Christian Escribà never ceases to surprise us with his fusion of pastry cooking and showmanship, although he will have to go a long way to surpass his recent work in Singapore – Fantasy, by Escribà, his recent large-scale project. This enormous “sweet” dream (which cost a whopping four million dollars!) ended up being a remarkable success, whether you measure it by the international media response, or the attendence figures over the three days, or the reactions of the visitors.
Christian Escribà has a clear understanding of the success of the project. As he told So Good, “the public response has been great, not only in terms of the numbers of visitors (almost 12,000), but also due to their reaction once inside the show. One of my concerns was whether it was really possible to get across the emotional intention and philosophy of the project, and I know that we have succeeded.

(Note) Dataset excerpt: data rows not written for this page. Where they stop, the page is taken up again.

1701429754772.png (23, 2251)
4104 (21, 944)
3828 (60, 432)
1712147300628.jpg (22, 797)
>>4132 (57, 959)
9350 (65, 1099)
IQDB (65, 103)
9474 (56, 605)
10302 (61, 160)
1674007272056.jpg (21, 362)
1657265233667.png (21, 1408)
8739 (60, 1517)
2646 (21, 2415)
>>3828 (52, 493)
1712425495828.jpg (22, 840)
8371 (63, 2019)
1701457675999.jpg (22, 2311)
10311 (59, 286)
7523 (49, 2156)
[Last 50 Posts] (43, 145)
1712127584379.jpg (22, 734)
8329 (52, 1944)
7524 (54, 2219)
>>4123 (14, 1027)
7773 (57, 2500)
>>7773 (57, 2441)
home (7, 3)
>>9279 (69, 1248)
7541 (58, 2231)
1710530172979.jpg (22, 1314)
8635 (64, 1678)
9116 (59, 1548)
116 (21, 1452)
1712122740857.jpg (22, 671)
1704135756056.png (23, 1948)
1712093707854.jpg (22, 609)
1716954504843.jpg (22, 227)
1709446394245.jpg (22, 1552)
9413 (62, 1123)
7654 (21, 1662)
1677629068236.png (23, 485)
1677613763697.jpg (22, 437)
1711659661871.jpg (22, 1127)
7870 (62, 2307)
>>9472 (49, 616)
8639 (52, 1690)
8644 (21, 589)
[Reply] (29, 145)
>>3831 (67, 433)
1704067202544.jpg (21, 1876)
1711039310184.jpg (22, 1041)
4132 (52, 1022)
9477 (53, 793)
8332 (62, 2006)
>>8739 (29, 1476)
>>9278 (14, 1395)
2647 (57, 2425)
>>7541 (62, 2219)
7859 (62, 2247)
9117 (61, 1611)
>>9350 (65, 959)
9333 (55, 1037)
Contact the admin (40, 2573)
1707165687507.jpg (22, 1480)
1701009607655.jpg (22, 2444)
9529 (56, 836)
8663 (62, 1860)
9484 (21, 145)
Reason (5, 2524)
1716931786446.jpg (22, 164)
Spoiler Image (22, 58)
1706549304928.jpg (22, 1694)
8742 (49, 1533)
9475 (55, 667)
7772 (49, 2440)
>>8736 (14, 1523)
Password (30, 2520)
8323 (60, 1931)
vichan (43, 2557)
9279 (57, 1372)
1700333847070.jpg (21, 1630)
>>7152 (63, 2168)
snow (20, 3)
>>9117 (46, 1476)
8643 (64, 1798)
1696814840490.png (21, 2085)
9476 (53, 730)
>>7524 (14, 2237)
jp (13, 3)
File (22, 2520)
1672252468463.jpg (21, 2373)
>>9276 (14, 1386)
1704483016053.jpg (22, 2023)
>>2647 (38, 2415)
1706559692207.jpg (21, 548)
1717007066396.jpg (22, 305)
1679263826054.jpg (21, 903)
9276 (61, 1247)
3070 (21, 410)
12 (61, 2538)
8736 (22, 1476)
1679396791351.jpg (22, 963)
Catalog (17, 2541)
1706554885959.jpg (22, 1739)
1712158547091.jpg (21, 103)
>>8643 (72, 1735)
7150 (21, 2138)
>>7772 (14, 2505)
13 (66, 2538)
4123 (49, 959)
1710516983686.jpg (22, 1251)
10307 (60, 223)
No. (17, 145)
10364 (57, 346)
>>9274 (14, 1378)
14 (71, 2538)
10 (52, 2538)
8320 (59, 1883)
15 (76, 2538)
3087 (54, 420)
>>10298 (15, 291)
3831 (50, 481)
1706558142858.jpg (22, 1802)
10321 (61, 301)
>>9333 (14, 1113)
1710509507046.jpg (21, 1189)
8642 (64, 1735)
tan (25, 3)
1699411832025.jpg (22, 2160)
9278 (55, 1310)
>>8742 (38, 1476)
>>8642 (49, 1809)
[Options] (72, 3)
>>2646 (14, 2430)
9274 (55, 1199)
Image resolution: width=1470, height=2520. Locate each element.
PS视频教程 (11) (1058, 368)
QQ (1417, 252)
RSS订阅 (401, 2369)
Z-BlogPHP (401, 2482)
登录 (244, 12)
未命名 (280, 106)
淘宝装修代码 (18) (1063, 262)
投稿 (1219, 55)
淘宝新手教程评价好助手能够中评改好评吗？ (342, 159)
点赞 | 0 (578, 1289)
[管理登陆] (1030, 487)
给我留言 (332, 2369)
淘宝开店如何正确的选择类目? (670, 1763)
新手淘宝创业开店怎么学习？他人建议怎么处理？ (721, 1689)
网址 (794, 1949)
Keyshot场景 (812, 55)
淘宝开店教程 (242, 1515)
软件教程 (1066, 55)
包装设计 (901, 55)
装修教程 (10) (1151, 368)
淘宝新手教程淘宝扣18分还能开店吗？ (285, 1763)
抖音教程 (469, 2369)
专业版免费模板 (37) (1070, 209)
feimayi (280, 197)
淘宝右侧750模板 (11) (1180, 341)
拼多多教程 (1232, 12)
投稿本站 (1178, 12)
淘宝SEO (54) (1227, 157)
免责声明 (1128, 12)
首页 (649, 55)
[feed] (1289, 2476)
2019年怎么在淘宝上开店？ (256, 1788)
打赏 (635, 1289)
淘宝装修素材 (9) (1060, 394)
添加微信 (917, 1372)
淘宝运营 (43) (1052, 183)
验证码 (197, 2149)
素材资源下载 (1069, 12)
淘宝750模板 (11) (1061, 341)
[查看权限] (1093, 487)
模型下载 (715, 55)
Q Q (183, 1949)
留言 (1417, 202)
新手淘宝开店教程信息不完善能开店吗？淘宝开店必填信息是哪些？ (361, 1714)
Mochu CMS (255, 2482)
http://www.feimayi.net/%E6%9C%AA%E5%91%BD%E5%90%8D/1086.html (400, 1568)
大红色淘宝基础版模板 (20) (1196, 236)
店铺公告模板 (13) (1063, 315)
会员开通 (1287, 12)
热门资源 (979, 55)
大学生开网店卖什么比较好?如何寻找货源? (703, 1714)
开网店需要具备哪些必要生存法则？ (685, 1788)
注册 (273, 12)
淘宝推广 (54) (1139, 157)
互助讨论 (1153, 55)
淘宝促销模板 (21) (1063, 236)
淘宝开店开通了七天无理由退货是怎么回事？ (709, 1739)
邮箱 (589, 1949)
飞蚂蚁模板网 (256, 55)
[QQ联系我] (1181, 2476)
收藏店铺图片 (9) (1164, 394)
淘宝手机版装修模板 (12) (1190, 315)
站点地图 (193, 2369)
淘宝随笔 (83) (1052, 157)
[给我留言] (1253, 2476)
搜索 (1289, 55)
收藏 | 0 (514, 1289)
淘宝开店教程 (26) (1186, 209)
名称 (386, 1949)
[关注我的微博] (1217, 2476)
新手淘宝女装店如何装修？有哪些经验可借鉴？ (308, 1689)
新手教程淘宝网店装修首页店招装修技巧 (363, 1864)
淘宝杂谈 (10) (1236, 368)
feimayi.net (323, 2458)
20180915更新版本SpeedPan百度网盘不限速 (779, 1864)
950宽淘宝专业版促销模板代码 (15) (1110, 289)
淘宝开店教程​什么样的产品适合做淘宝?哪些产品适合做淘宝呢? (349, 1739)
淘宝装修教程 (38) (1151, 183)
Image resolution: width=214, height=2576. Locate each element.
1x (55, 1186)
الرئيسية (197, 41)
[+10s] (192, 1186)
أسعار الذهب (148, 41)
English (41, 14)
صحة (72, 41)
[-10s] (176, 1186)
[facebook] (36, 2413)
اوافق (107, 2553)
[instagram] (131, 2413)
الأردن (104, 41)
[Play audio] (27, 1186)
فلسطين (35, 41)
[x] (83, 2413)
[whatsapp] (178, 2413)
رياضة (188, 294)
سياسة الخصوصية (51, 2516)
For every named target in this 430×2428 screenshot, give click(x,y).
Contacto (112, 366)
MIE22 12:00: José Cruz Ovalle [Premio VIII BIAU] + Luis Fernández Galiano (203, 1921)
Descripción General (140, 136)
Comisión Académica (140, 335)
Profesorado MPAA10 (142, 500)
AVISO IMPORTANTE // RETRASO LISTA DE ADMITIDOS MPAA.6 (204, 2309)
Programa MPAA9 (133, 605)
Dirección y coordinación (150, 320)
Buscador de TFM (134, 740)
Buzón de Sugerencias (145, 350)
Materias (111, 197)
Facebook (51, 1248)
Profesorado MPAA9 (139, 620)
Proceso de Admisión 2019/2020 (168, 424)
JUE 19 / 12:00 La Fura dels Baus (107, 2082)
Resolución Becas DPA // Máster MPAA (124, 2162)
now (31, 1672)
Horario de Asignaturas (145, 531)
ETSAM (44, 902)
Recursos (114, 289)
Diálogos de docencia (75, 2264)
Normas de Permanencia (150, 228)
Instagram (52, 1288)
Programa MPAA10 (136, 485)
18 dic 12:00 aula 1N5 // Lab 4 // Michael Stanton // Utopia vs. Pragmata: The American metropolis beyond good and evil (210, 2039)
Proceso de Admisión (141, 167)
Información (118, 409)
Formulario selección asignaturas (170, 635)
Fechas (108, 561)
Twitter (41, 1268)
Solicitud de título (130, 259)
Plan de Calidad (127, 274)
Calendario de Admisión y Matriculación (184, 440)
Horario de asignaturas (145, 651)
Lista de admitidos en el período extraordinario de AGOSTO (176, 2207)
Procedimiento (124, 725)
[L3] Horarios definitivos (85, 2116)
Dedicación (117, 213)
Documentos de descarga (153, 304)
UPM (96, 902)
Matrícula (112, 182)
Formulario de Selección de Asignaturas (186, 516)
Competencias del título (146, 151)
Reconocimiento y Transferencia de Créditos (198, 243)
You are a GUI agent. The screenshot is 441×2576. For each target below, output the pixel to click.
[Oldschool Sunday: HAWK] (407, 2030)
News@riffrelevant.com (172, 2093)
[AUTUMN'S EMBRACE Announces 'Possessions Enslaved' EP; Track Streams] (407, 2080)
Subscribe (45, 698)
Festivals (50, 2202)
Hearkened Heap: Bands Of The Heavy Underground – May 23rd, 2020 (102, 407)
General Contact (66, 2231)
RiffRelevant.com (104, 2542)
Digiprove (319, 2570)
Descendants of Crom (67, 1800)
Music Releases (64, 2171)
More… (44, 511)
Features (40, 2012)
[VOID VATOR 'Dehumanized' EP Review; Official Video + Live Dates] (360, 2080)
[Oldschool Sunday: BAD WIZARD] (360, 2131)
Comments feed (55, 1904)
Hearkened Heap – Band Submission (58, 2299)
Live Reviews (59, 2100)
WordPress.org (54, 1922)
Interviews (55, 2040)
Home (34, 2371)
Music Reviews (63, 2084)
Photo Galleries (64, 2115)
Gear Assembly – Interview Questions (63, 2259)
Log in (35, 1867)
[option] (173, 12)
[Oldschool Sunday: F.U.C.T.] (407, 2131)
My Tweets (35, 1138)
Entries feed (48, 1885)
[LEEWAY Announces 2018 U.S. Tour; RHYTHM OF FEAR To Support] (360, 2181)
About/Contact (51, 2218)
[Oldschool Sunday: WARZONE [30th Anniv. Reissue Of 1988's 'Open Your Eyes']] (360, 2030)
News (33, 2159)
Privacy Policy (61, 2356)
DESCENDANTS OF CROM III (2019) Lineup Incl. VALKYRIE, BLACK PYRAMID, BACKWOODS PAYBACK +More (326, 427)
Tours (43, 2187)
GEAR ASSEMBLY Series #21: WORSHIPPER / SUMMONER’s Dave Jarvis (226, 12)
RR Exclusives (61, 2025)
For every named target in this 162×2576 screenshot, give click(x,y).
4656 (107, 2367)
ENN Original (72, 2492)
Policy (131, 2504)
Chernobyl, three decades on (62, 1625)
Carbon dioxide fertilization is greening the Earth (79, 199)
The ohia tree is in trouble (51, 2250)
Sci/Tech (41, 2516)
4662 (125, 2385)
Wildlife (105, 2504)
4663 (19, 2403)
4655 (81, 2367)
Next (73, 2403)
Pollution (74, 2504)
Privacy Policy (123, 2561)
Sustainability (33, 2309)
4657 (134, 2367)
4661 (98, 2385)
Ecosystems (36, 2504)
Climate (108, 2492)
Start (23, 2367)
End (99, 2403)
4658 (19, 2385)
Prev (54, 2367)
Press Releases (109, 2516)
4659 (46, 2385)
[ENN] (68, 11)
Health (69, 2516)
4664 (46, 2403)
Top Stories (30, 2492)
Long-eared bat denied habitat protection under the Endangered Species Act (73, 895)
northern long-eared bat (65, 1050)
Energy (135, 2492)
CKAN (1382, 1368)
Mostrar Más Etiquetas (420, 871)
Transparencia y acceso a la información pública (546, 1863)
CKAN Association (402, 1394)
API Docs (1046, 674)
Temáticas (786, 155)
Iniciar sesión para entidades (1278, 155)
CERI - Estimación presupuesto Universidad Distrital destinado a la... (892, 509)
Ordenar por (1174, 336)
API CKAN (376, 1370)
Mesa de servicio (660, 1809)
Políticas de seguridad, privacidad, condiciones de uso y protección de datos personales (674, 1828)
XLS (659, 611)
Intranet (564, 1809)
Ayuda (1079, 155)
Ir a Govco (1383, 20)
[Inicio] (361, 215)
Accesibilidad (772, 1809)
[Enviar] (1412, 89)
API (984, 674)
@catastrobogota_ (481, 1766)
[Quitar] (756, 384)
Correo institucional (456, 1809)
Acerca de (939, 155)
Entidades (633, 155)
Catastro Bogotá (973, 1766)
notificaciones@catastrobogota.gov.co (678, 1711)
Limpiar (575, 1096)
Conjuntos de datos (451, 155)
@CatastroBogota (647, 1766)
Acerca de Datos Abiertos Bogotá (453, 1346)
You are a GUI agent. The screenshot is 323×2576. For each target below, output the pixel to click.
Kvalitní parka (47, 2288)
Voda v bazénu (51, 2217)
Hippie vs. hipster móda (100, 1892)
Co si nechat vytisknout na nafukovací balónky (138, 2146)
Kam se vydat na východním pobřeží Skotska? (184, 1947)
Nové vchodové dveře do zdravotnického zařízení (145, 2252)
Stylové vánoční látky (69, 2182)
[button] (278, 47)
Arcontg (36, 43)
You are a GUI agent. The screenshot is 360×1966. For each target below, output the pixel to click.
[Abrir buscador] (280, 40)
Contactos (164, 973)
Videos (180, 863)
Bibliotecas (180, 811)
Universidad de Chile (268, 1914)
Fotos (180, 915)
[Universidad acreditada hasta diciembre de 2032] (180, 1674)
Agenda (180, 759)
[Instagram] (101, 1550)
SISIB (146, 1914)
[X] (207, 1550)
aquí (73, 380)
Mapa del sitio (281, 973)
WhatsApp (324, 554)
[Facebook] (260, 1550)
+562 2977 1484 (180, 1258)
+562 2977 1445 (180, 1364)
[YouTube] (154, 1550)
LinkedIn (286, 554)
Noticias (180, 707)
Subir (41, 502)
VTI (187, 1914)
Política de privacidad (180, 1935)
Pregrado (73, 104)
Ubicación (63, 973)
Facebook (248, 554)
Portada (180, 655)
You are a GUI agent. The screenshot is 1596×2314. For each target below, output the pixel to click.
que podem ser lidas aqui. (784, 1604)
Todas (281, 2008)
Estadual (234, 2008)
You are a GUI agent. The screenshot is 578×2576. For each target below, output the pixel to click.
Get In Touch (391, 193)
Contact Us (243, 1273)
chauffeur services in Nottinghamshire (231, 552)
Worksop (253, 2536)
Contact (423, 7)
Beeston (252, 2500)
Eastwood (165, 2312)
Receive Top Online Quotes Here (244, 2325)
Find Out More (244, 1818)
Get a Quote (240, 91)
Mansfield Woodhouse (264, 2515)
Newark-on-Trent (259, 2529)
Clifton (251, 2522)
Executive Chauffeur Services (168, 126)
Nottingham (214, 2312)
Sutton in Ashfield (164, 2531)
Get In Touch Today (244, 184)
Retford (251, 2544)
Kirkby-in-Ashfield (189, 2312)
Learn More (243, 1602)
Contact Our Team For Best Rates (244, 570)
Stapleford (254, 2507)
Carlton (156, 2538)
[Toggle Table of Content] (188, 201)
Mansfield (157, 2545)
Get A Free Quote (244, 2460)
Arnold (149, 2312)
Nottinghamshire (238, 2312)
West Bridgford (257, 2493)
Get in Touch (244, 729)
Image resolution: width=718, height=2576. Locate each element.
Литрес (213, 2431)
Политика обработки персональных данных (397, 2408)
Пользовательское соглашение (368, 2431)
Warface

Therefore, in the balance, with the accounts not completely closed as yet, the project was “extremely positive”, when you consider that this was an unprecedented event, of enormous scale, in which more than 500 people worked together. Not only that, but they were working very far from home.”
Over the course of three intense days (from the 22nd to the 24th August), Escribà and a large team of collaborators designed all kinds of surprises and creative pieces. There were brilliant life-size reproductions of animals, a recreation of the mythical elements of Escribà’s pastry cooking, a wedding cake 5 metres high, and an impressive chocolate waterfall of 8.5 metres, that became a new Guinness world record. This veritable flood of dessert surprises was the culimination of a dream that the chef and his wife, Patricia Schmidt, had held for some time.
In total, an area of no less than 8,000 m2 was taken up at the Marina Bay Sands site, divided into 8 pavilions, in which space was also given to theatrical perfomances of Els Comediants, and for specific masterclasses, led by the creative minds of peole such as Martín Lippo (Vakuum), Jordi Farrés (Bcn Cookies), Jordi Pujol (Escuela Joviat), Mary Rose Sánchez (El gust e meu) and Josep Maria Ribé (Callebaut). And all of this in a festival atmosphere (there were no shortage of late night parties with Ibizan deejays) and garnished with a huge variety of tastings.
Finally, it needs to be mentioned that Fantasy by Escribà is the first step towards other projects that the chef is developing in Barcelona right now. “I have several proposals and projects, but no doubt I will choose one where the people involved will show me the same enthusiasm and dedication that they put into Escribà in each new adventure.”